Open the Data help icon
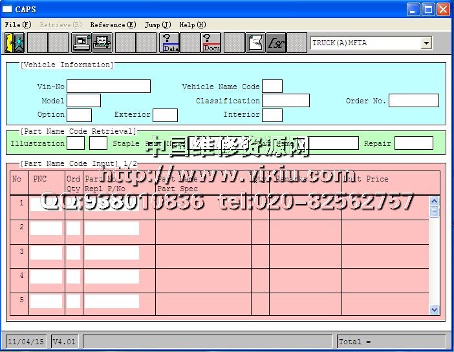454x352 pixels. click(170, 43)
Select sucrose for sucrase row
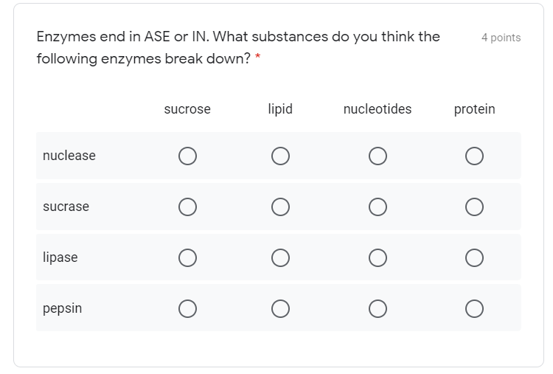The height and width of the screenshot is (374, 553). pyautogui.click(x=187, y=207)
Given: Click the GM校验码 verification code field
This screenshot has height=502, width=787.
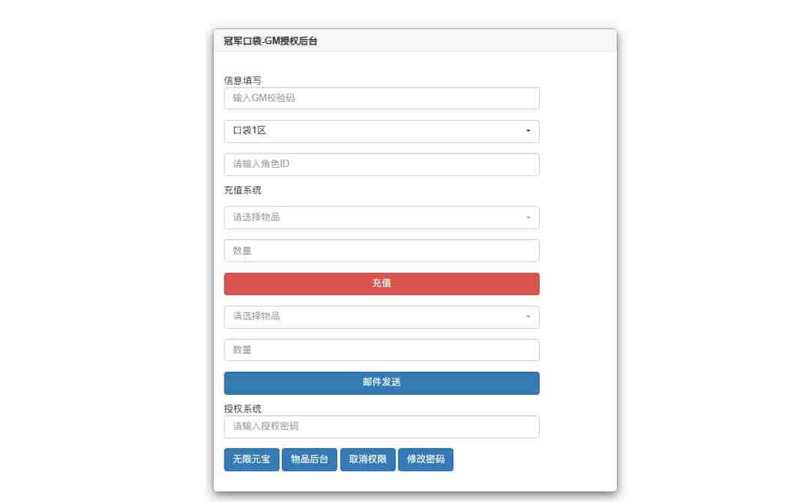Looking at the screenshot, I should tap(381, 98).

===============

Given instruction: Copy the records above line for line, leaving out the pictures.

Answer to this exercise:
Open the Data help icon
454x352 pixels. click(170, 43)
Select sucrose for sucrase row
The height and width of the screenshot is (374, 553). pyautogui.click(x=187, y=207)
Given: Click the GM校验码 verification code field
This screenshot has height=502, width=787.
Looking at the screenshot, I should tap(381, 98).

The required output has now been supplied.